The animal’s behaviour is feedback telling us humans how well we have set up their environment for success. Or not.
It lets us know what we can refine, adjust, improve.
In enrichment, we take that notion even further than often we allow ourselves to in training. (We should be approaching training in the same manner, but that’s for a different day!)
How the animal chooses to engage, or not, with the enrichment activity or device is up to them. Regardless of our intentions or how we think they should approach the challenge – the animal decides. This allows enrichment to be enriching.
We should have goals, and we should plan, but the animal writes half of that plan…so we must observe and adjust based on their behaviour, based on their opinion of how this works for them.

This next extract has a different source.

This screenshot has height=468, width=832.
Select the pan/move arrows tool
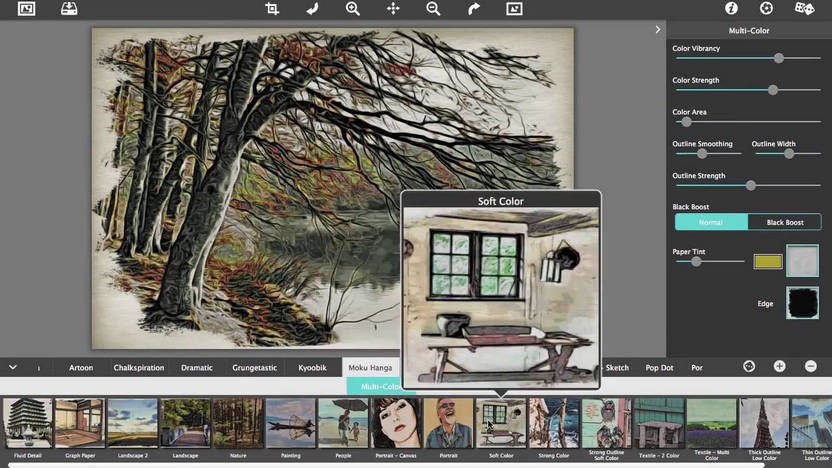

Look carefully at the sorts of behavioural outcomes associated with enrichment activities – don’t get bogged down with a specific solve – how the dog does it is always right! Instead consider what the animal is getting out of it, what behaviours are they trying and what behaviours are winning.
This clip, doing the rounds on social media, attempts to suggest that the dog has the wrong idea. But that, in itself, is inaccurate. However the dog chooses to engage and ‘solve’ the puzzle is correct – the animal can’t be wrong.

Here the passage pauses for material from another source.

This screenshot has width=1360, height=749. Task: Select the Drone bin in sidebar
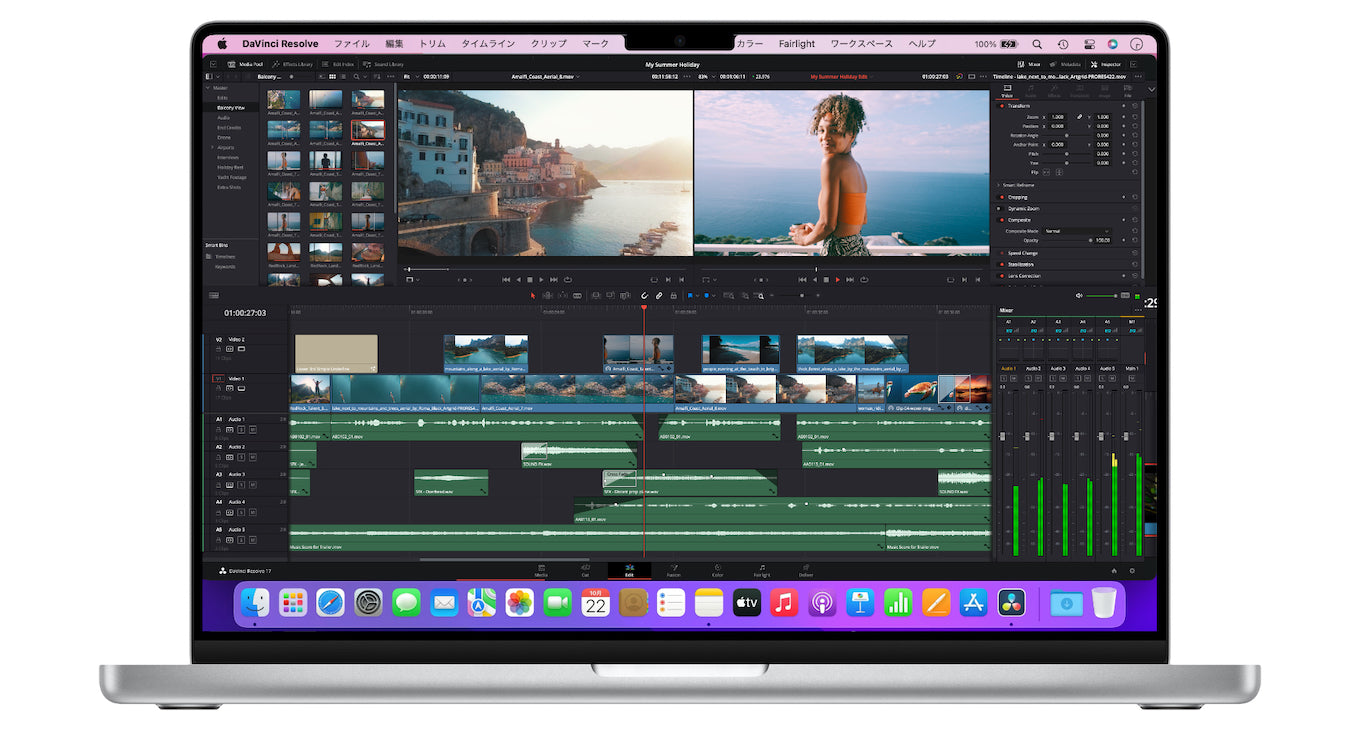click(224, 137)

These slow feeders are often a source of frustration for many dogs and as such might not be all that enriching for many. This dog has developed a strategy that allows him/her to solve the puzzle and win the prize. That’s just perfect!
Enrichment enhances the animal’s behavioural repertoire. They learn to apply different strategies to solve puzzles, to deal with challenge, to cope with their life.
Animals will do behaviours that work. That’s how enrichment can help broaden a dog’s behavioural repertoire. Behaviours that win are strengthened to be rolled out again and again in the right contexts.
How does your dog do theirs?
With more and more practice, and more and more enrichment, the animal develops strategies that they might apply to new contexts, stretching their repertoire even further.
Decker tries a winning strategy, that’s worked for lots of other puzzles, with a completely novel set-up. If this wins here, he’ll try it again, and if not, he will try something else.
You can easily see how appropriate challenge helps to build resilience and grow brains. By presenting appropriate challenge in a safe environment, the dog can try without failing so that offering behaviours is a go-to – developing ways to modify their environment so that it works for them.
Confidence building and stress busting!